Rapid overseas business development with further strengthened competitive advantages
Seizing tightly the opportunities arising from China enterprises' "Going Global" strategy and recovery of international market, the Bank accelerated the construction of its integrated global service system and actively expanded overseas business. In the first quarter, total overseas assets and profit before tax recorded steady growth, accounting for 24.31% of the Bank's total assets and 18.03% of total profit before tax. The Bank maintained its leading position in cross-border RMB business, and achieved cross-border RMB settlement transaction volume of RMB872.4 billion, up 78.08% year-on-year.

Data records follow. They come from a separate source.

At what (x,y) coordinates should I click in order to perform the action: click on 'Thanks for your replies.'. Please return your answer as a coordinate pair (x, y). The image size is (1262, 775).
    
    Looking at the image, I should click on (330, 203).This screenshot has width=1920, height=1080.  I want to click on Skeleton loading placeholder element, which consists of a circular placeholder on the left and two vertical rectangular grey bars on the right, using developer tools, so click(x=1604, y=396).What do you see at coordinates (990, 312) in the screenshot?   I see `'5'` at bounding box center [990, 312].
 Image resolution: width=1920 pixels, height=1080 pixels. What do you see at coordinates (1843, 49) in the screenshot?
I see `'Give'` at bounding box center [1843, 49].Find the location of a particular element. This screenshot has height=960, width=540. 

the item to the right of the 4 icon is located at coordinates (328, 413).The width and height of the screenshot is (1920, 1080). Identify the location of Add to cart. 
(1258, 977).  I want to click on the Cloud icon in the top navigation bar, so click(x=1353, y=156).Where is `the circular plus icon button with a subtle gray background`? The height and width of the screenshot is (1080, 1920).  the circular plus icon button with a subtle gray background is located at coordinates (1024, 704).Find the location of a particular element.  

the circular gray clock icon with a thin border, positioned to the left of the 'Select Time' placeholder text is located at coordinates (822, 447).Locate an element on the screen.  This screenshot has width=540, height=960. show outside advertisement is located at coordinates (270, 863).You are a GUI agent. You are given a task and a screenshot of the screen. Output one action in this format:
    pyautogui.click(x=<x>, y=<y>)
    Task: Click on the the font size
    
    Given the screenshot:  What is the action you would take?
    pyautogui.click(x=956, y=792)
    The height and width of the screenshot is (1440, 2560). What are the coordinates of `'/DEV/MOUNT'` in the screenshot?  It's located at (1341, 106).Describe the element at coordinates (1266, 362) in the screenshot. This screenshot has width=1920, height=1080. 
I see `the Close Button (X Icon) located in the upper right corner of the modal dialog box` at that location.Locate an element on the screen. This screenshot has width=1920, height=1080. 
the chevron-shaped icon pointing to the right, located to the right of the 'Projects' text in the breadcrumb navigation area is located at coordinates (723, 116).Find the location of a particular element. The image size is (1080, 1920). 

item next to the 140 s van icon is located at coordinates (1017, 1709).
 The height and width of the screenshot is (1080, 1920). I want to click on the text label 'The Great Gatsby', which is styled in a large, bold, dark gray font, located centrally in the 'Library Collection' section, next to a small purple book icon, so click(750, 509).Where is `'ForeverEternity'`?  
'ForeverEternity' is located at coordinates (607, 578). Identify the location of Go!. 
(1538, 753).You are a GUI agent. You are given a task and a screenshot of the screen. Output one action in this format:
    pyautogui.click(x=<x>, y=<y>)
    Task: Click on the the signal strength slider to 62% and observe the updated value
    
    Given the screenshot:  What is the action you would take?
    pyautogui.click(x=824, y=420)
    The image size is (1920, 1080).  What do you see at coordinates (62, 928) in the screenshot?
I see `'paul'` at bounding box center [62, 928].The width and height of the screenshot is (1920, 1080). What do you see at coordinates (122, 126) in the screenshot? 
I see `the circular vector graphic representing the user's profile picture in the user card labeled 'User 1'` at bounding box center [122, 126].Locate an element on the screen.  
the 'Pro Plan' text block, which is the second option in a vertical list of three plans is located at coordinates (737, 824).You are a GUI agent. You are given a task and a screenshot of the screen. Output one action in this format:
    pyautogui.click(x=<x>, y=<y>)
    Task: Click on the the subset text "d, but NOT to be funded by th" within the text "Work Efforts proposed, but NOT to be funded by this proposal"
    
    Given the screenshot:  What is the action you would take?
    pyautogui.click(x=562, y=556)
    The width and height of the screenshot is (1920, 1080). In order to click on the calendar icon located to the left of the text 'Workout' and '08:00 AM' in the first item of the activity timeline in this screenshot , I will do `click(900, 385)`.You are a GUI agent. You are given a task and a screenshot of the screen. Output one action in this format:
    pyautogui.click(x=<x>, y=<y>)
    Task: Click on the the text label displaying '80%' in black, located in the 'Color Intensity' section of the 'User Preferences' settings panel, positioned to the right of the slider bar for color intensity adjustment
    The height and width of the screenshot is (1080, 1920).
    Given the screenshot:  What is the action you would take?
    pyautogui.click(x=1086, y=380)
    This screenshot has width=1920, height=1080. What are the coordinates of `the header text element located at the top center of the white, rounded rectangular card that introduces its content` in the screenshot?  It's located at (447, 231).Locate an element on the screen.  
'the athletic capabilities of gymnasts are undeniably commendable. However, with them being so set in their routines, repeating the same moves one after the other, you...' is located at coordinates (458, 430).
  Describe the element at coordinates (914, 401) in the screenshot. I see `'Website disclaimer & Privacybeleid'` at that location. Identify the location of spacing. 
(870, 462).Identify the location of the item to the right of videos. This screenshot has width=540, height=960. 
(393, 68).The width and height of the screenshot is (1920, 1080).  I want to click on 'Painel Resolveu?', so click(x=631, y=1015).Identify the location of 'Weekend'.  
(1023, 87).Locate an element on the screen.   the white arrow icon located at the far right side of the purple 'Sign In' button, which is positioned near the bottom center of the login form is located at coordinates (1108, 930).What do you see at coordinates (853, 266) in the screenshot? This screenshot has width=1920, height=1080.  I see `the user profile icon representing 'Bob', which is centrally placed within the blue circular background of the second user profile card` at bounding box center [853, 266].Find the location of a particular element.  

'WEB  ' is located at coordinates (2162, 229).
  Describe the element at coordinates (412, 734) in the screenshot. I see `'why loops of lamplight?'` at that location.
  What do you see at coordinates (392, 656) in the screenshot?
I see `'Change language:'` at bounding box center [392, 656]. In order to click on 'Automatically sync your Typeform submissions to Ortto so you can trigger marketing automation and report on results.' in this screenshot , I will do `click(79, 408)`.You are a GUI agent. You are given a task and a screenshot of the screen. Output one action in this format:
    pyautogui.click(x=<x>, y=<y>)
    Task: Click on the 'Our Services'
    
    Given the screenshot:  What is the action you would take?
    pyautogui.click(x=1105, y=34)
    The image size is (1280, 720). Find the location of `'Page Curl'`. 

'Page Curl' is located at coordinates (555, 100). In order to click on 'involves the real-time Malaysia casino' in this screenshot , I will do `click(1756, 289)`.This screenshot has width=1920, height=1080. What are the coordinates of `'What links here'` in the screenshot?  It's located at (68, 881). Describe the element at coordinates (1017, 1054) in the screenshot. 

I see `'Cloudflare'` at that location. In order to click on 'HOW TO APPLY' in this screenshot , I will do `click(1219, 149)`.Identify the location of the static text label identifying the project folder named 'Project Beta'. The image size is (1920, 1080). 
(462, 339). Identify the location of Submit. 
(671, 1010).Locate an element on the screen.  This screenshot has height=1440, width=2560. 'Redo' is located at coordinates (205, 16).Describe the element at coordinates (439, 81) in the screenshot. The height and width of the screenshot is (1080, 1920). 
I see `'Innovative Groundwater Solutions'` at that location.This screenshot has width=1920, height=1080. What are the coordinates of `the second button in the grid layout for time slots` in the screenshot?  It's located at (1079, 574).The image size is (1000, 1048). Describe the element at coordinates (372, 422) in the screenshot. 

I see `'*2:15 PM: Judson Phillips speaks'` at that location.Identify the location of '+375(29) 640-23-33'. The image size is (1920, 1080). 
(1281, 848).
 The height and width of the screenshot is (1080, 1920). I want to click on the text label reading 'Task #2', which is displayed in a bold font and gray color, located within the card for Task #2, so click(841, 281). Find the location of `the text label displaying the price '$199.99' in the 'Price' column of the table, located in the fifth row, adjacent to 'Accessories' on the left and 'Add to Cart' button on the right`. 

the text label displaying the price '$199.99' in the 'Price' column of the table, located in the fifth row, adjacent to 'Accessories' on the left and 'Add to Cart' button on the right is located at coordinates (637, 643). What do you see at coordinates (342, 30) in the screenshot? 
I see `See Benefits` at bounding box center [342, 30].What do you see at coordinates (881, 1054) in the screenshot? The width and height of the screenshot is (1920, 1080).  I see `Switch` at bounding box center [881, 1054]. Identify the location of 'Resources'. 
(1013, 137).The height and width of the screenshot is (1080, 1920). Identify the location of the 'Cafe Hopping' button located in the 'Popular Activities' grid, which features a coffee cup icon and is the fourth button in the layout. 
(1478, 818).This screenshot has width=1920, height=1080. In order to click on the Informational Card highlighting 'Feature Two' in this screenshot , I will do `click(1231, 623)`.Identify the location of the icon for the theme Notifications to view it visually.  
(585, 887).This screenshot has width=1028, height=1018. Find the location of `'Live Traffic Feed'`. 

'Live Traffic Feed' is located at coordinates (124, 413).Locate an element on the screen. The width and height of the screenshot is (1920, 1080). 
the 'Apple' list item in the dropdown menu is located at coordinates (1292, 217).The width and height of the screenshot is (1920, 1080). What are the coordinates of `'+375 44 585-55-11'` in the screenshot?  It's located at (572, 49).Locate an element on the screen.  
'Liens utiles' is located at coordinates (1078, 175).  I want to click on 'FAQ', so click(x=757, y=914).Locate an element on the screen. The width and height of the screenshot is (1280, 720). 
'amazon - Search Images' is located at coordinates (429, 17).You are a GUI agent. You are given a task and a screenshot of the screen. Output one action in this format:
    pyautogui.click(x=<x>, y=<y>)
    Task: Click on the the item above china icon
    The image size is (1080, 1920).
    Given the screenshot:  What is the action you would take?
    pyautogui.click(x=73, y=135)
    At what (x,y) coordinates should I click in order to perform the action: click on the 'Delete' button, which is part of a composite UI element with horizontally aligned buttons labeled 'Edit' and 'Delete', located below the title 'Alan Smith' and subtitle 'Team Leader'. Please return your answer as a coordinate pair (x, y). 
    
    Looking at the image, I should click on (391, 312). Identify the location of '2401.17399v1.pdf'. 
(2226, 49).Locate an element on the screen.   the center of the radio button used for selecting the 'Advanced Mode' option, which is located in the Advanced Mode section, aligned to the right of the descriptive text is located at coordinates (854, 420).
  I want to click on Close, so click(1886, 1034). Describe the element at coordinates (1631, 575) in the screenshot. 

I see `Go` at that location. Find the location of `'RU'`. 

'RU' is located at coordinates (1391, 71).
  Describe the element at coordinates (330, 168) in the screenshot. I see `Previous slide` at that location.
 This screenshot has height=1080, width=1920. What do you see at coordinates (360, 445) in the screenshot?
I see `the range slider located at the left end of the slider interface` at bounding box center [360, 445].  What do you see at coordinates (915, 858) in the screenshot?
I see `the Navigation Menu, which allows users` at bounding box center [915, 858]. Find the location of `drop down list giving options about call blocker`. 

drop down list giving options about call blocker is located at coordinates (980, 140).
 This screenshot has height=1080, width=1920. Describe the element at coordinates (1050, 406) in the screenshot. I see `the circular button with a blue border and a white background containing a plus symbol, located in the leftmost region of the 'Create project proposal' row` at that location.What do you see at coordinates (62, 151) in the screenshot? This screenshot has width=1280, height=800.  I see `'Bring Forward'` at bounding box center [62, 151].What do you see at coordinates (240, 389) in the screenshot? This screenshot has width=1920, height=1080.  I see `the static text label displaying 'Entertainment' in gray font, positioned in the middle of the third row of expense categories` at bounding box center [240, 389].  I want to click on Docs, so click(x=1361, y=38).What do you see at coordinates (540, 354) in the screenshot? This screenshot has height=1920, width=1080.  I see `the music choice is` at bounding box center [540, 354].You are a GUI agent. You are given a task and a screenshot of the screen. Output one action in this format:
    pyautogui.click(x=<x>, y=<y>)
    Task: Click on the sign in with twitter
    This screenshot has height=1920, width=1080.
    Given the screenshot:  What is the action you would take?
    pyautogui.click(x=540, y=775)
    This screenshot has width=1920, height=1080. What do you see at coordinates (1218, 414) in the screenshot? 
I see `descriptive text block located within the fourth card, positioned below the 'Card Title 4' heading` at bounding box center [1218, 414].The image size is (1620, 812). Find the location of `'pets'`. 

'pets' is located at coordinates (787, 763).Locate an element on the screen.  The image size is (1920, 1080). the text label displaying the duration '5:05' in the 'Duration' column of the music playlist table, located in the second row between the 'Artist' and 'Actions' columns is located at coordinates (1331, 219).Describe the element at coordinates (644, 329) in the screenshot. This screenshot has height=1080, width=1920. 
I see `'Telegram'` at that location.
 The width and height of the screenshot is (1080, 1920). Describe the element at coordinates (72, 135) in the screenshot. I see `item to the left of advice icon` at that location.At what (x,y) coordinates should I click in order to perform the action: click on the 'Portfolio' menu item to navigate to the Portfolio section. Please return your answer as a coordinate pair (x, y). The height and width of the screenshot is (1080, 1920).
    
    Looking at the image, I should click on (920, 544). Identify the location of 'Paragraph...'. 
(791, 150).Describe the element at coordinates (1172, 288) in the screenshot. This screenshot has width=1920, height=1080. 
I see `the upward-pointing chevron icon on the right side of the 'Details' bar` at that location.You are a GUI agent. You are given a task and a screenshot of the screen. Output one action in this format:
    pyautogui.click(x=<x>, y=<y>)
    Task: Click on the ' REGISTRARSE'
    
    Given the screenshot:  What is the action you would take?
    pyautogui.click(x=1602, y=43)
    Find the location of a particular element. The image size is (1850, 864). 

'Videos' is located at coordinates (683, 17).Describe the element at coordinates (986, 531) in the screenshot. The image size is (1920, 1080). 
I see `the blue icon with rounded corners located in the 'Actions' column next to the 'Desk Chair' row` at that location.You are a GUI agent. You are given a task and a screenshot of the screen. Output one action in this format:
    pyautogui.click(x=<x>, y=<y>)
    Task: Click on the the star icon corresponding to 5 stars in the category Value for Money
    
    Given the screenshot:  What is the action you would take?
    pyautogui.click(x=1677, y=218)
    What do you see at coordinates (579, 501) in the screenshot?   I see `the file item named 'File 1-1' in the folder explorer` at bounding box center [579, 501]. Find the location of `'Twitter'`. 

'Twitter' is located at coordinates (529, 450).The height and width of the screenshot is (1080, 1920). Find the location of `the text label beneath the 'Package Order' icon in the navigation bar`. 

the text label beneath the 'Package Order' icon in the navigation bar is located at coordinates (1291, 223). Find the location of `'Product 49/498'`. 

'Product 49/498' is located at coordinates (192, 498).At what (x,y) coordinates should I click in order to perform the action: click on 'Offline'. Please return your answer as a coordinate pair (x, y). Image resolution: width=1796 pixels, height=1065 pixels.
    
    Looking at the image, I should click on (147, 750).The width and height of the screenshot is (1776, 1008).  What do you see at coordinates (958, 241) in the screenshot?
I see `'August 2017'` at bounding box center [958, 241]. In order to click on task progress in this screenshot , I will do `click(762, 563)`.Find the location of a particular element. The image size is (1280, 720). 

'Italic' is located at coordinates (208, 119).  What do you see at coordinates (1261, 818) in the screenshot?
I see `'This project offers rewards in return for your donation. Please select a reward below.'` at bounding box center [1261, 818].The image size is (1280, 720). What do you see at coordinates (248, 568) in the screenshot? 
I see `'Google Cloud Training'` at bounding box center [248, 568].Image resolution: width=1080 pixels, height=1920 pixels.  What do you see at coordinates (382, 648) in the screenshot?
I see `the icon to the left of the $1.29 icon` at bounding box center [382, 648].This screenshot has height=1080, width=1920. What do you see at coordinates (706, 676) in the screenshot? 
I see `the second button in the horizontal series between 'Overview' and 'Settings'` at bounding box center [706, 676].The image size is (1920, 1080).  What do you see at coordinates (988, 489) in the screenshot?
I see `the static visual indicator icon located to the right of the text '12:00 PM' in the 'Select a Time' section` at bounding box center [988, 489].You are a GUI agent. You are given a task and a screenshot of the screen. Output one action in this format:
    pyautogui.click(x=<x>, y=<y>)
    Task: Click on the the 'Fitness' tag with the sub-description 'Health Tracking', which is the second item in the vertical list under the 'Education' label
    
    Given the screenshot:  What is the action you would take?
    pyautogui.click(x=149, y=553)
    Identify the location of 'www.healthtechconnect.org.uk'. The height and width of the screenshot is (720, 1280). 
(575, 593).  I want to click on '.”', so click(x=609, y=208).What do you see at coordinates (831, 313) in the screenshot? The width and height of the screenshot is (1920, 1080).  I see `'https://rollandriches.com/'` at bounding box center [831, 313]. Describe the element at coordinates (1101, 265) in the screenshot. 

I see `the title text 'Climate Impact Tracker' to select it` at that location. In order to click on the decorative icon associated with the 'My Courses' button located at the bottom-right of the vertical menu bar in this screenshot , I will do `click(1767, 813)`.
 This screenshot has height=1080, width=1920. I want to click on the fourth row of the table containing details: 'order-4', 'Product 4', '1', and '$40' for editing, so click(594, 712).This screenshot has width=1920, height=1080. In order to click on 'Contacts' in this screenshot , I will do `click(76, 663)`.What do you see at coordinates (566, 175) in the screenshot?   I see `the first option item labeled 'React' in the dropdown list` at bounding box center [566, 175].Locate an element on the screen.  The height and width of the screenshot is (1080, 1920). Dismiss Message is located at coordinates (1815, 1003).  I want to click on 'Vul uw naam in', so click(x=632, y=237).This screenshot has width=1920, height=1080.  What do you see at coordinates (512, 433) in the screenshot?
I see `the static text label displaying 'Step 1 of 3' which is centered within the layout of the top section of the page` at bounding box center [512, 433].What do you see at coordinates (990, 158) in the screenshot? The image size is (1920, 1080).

The overseas network was further expanded in the first quarter with 7 new overseas institutions opened, and the Bank had a total of 620 overseas institutions, covering Hong Kong, Macau, Taiwan and 36 countries.

Stable asset quality, and risk from key industries under control
The Bank closely monitored macroeconomic environment and earnestly conducted regular risk investigation, risk classification re-inspection, risk early warning and post-lending management as well as intensified risk recognition and prevention, thus maintained a stable quality of credit assets. The Bank strictly controlled the loan balance to local government financing vehicles and strengthened risk control for real estate sector, sector with overcapacity and others. As at the end of March, the Bank's non-performing loans were RMB66.397 billion, a slightly increase of RMB0.949 billion compared with that of the end of 2012. The ratio of non-performing loans to total loans was 0.91%, 0.04 percentage point lower than the prior year-end. The allowance for loan impairment losses to non-performing loans was 244.24%, up 7.94 percentage points from the prior year-end. Domestic institutions' ratio of allowance for loan impairment losses to total loans remained stable at 2.62%. In consistent with loan growth, the annualized credit cost was 0.47%, maintaining at reasonable level.

The Bank has achieved strong performance in all business lines in the first quarter, building up a solid foundation for future development. The Bank will firmly seize this important strategic development opportunity and fully leverage the competitive advantages of its international, diversified and intellectual operation to accelerate the building of a premier multinational bank and deliver excellence across new frontiers.